To nuance, subtlety, Source.

I do what I love with persistence …

Yet temper my ego and drive …

By heeding a gentler insistence …

Which knows what I hunger to thrive.

I believe that you don’t necessarily discover your Purpose. It discovers you. But like any future “star”, you have to be in a position to be found. Hanging out at Schwab’s, Hollywood style … or under a tree, Natural style, matters not. Just that you arch your hidden nature toward the light of your forgotten Self which gets crammed and jammed with so much societal overload that you might just forget what’s hidden below. I believe Purpose is Inner Driven and a conduit to the soul. 

I found my Purpose by repeatedly stumbling over wilful goal-chasing. I fell plenty, and I felt empty. There is a markedly different energetic quality between the two. I’m doing the very same thing I’ve been dream weaving for 30 years, believing then as I do now, that Synchronistory is a grand part of my purpose. 

The astonishing thing is that to find my Purpose I never changed my “goal” – just my relationship to it, by changing my relationship to my Self. 

You hit a very rough patch. It levels you. It forces you to relinquish your grip on “goal” and confront something still more driving and pervasive; Doubt and Fear. 
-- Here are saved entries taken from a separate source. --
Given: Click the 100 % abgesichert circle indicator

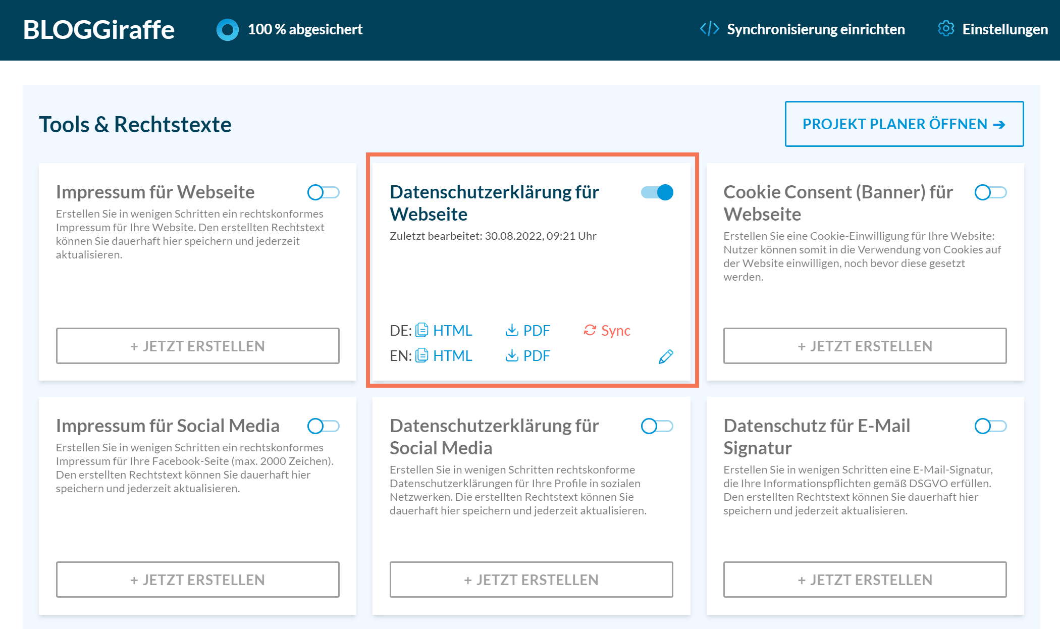Looking at the screenshot, I should point(228,29).
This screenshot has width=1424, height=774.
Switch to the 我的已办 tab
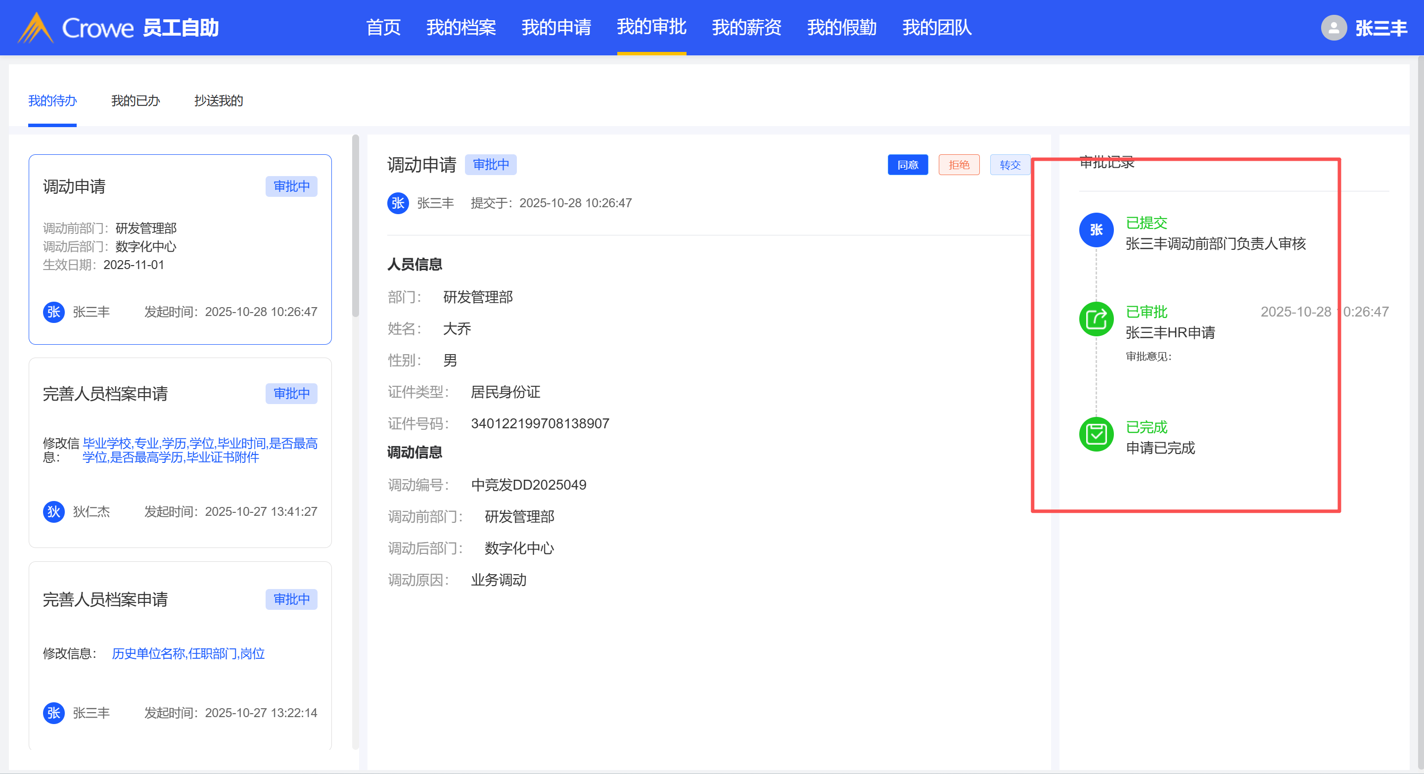(135, 101)
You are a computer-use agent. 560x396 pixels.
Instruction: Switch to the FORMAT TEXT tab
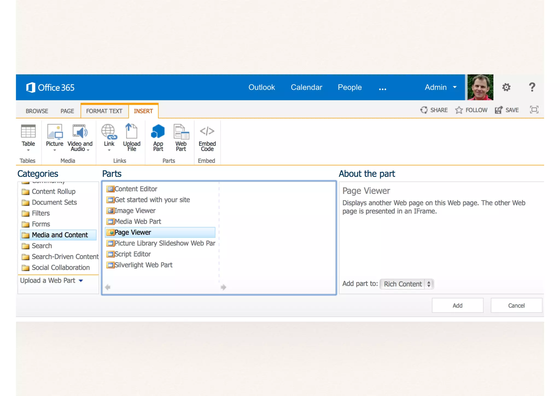104,111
Years of profound introspection held me in an existential purgatory that seemed both unendingly ruthless, yet loving. 

It humbled me. I got quiet. I, who took trees and grass and air & water itself for granted, began to cultivate a personal relationship to Nature. Which prompted an awareness of my Inner Nature. In the most cliche sense, the two began to play like long lost compadres. I still loved material things. I still dressed fancy. I still ate well. I still enjoyed the “earthly realms” … but I also became still, and oddly more fulfilled. 
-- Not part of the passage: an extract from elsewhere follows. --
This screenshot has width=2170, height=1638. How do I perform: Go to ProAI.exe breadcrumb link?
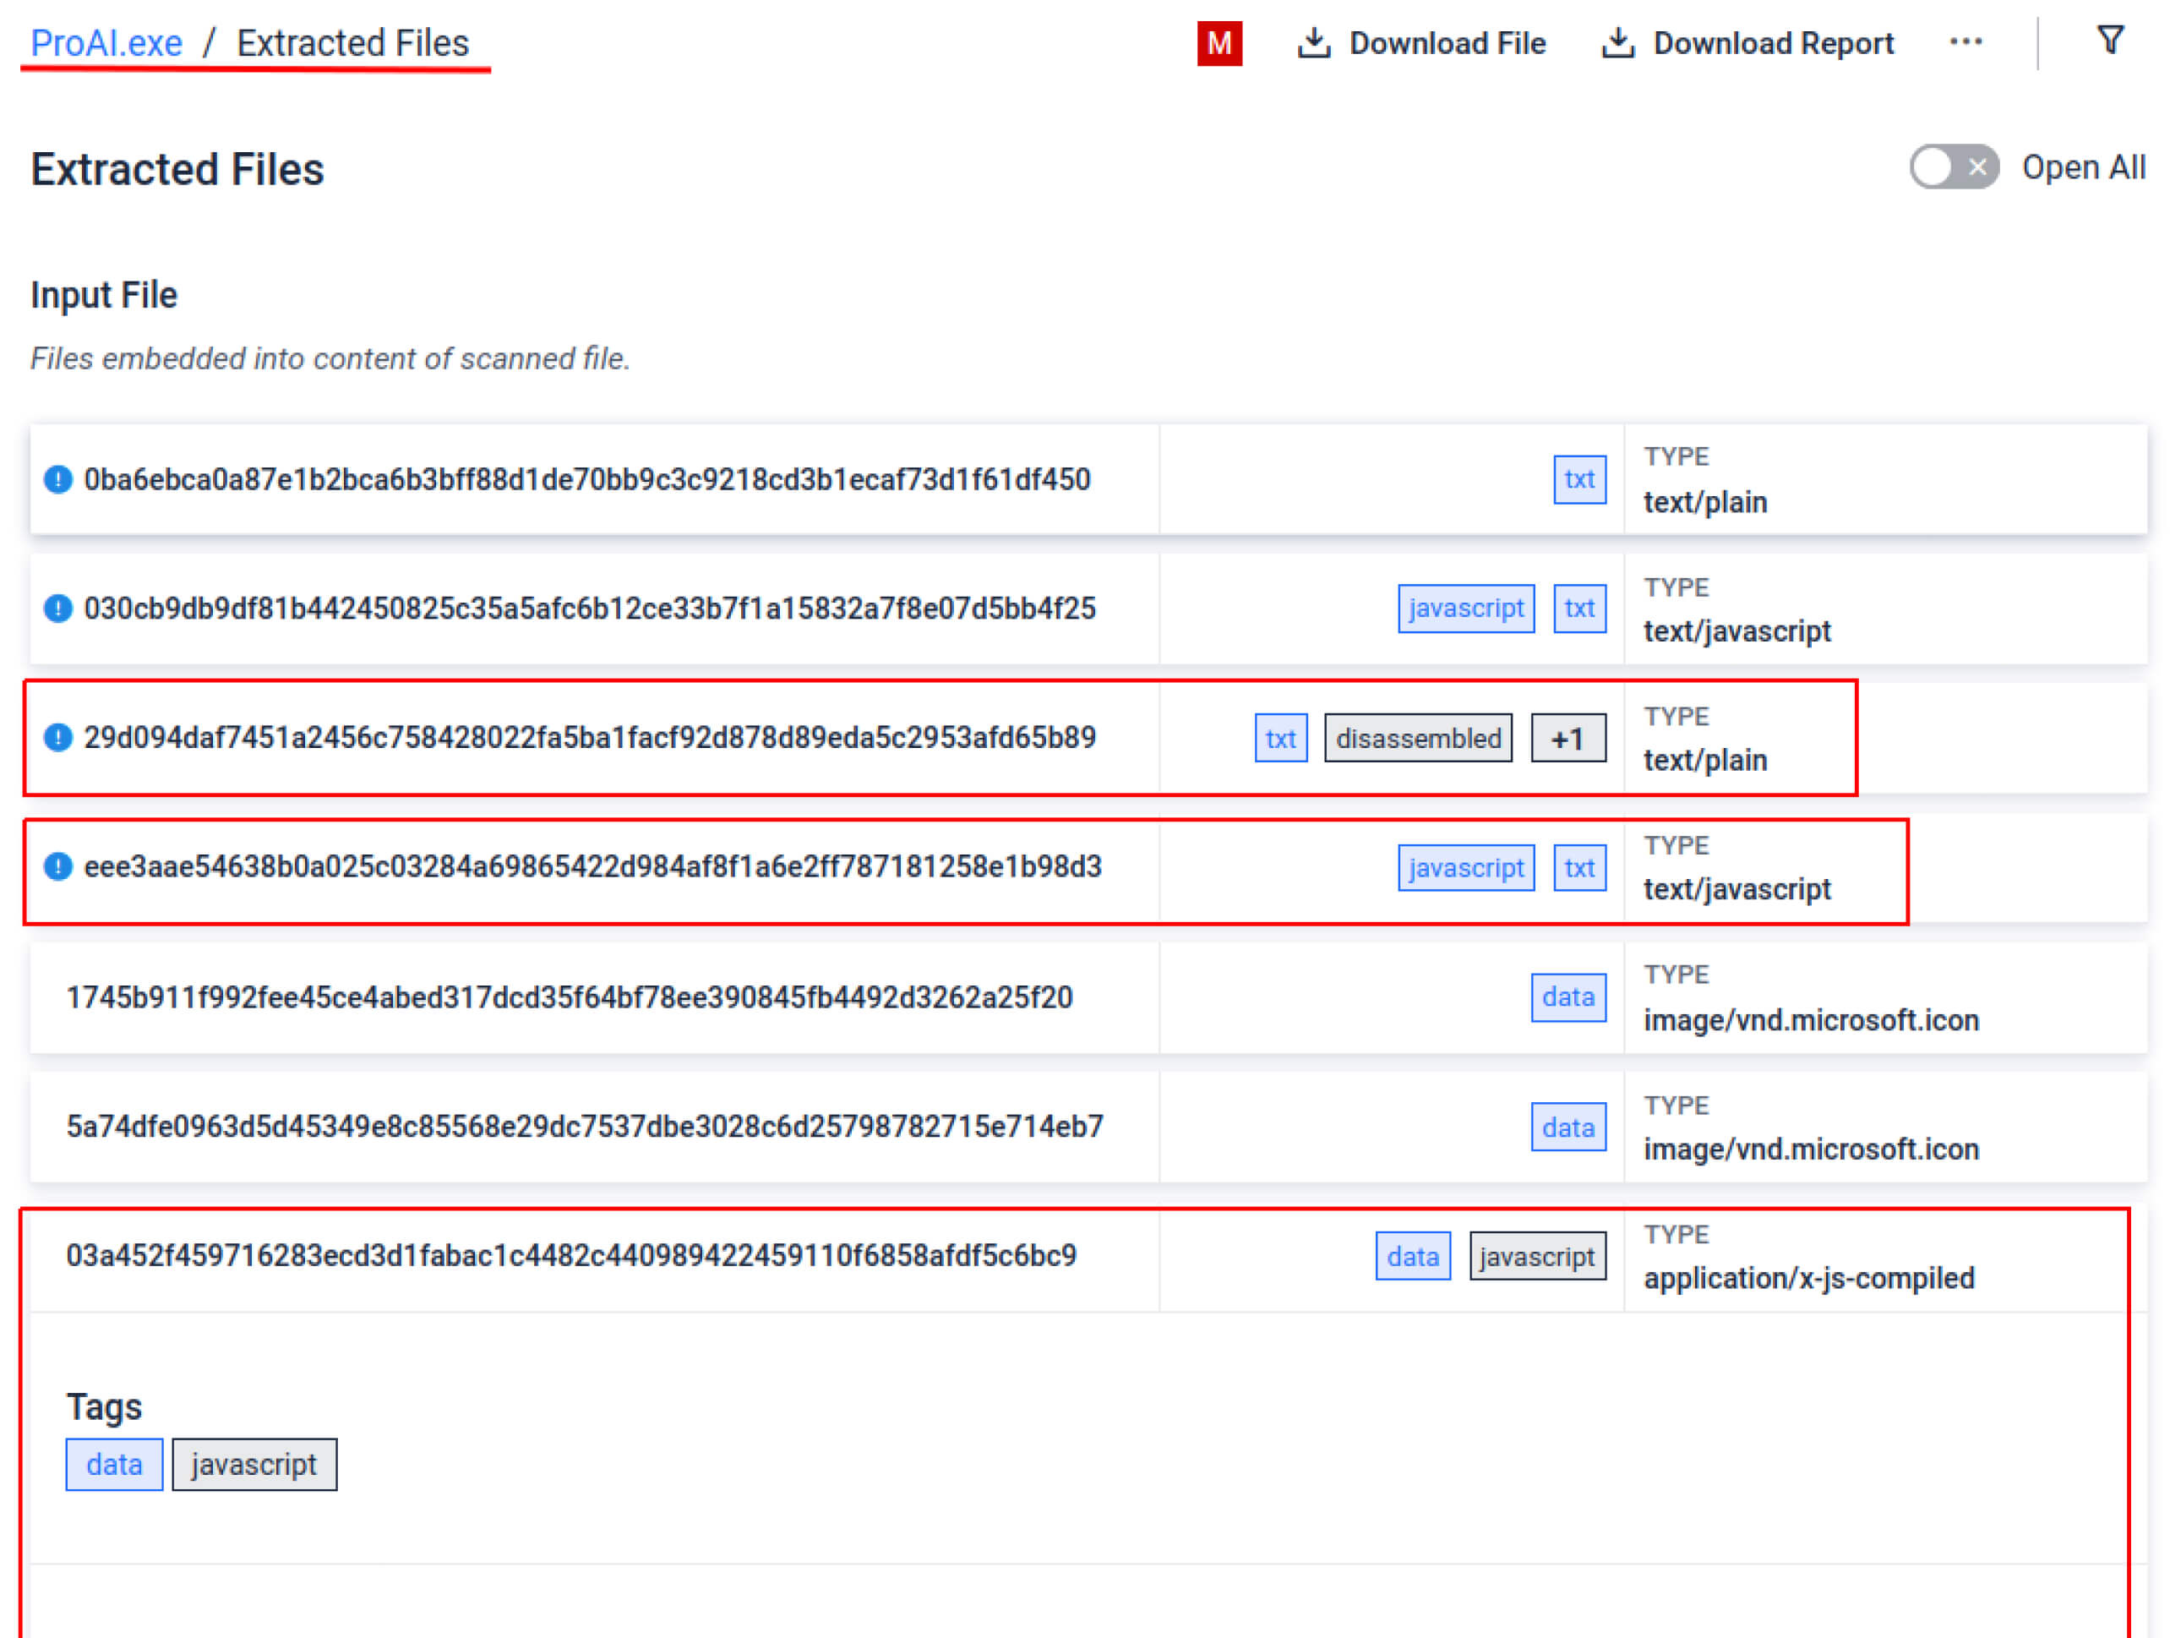tap(106, 43)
When the chrysalis cracks you’re infused with a subtly transformed energy that springs from a vital Inner. You might not recognise yourself because you’ve never previously been acquainted with this Self. And from there, whether you continue to do the same thing as before or something new, the texture and fluidity of that doing is altogether different. There’s a loving heartbeat that floods your actions and thoughts. But we’re so uninformed about this wondrous alchemical shift and our misunderstanding about what Purpose-filled living truly feels like. This is not textbook stuff. This is experiential, patience-demanding, trust-inducing. It’s cultivated with steadfast care.

We live from the power-driven Outside In, often mistaking Will for Purpose. I believe there’s room for both. But the difference lies in which one drives. 

Finding my Purpose was a relentless, active pursuit full of thwarted missions and manipulative machinations. I earnestly sought it, but went after it like a monster on the prowl. Then came my disruptive fall and the disquieting patience of having to pause – to recognise the hand was always on the arm :-). And then the bud … And then the bloom … And then the fragrant Me as my new life resumed with Purpose anew.